Felipe: Nós três tínhamos nossas carreiras individuais e o Jonavo e o Bezão se uniram para fazer um projeto de entrevistas, um canal no YouTube com o objetivo de ser um espaço para valorizar o folk no país, e eles chegaram a conclusão de que seria legal ter uma Kombi para fazer esse projeto. O Jonavo já me conhecia e sabia que meu pai tinha uma Kombi. Eles me chamaram e eu fui com a Kombi para gravar o piloto desse projeto que acabou não sendo lançado, mas que rendeu frutos – passamos a nos encontrar pra fazer música e nos tornamos uma banda naturalmente. A Kombi virou nossa marca. Sempre que podemos, vamos de Kombi pros nossos shows, a colocamos no palco ou estacionamos em um lugar próximo, por isso, dizemos que ela é nosso meio de transporte, camarim e até cenário.

Saiba mais:

Folk na Kombi realiza pocket show gratuito na Fnac Pinheiros em novembro

Quais artistas vocês consideram inspirações na música? E em outros campos da cultura (artes, literatura, cinema)?
Jonavo: Na música folk nacional, artistas como Zé Ramalho, Renato Teixeira, Almir Sater e Zé Geraldo. No mundo é impossível não falar de Bob Dylan, Neil Young e Cat Stevens por exemplo. Eu me inspiro em artes plásticas também, pois a música também tem cores e texturas. Vou ser bairrista e citar Humberto Espindola na pintura e Manoel de Barros na literatura.
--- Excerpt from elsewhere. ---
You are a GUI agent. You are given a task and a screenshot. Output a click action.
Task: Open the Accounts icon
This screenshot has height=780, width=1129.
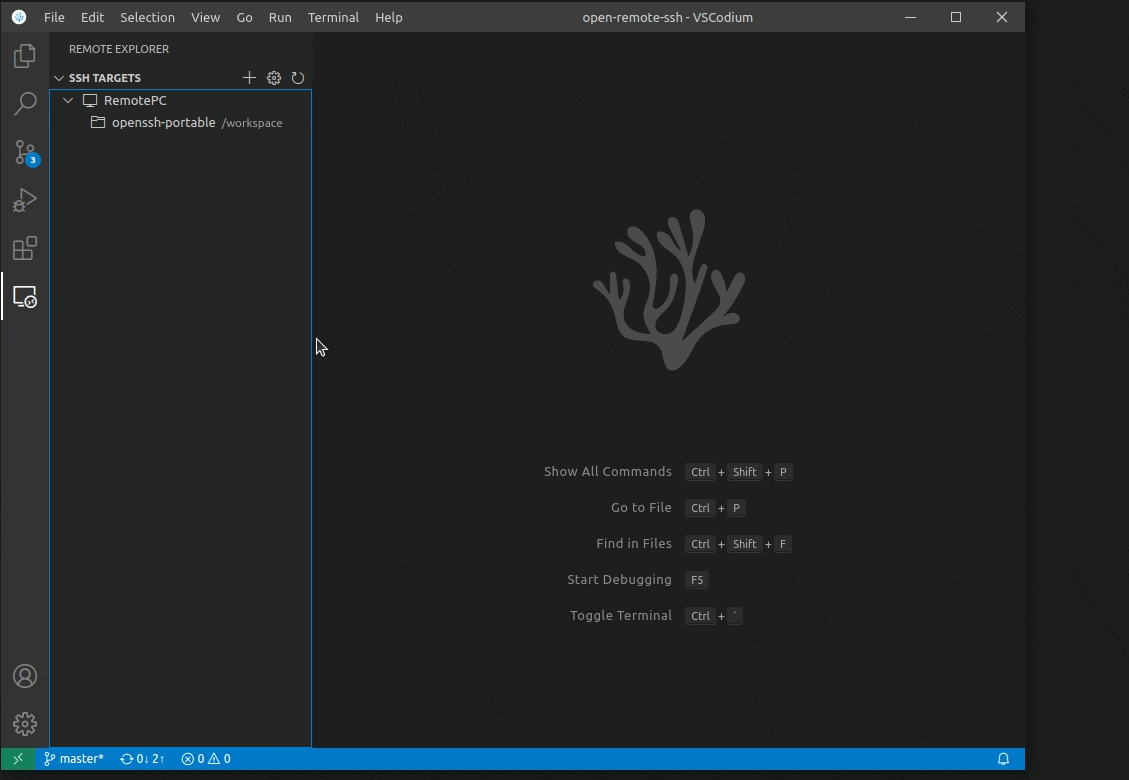(24, 676)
Como foi gravar o DVD de vocês no Auditório Ibirapuera?
Jonavo: Foi incrível poder gravar nosso DVD nesse palco abençoado que é o Auditório Ibirapuera recebendo nossos fãs, amigos e família. Esse show, com certeza, foi um marco na nossa carreira e teremos um registro lindo desse momento. O lançamento está previsto para o início do ano que vem. As pessoas vão poder entender o que é o show do Folk na Kombi, o que não aparecia tanto no 1º DVD.

 

 

O que o público pode esperar dos pocket shows que acontecerão na Fnac neste mês?
Felipe: O público pode esperar muita animação e música boa. Vamos cantar as músicas dos nossos DVDs e falar um pouco sobre o folk, as composições. Esperamos que todos curtam! Vai ser muito bacana tocar entre os livros, discos, esse universo que adoramos e que faz parte do nosso dia a dia e se encaixa perfeitamente com uma boa trilha sonora.
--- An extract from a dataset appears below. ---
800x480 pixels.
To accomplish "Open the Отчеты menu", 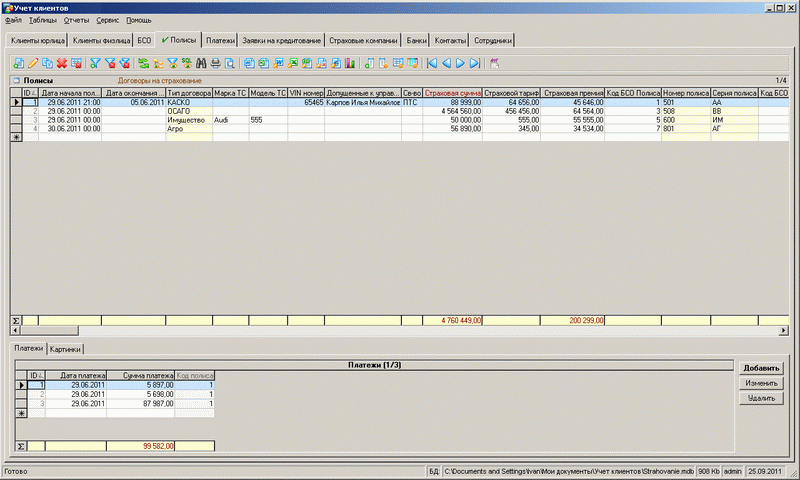I will [x=76, y=20].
Que conselho vocês dariam para quem quer começar no mundo da música?
Bezão: Se você quer começar no mundo da música e seguir carreira, meu conselho é que você estude bastante e se dedique para alcançar seus objetivos, pois é uma carreira muito gratificante, porém com muitos desafios e obstáculos a serem superados.
Jonavo: Se você não encarar a arte como prioridade na sua vida, vai sempre fazer as coisas pela metade e ficar se perguntando os motivos pelos quais não conseguiu realizar o seu sonho. Viva isso intensamente e inconsequentemente. Aí a sua arte aparece!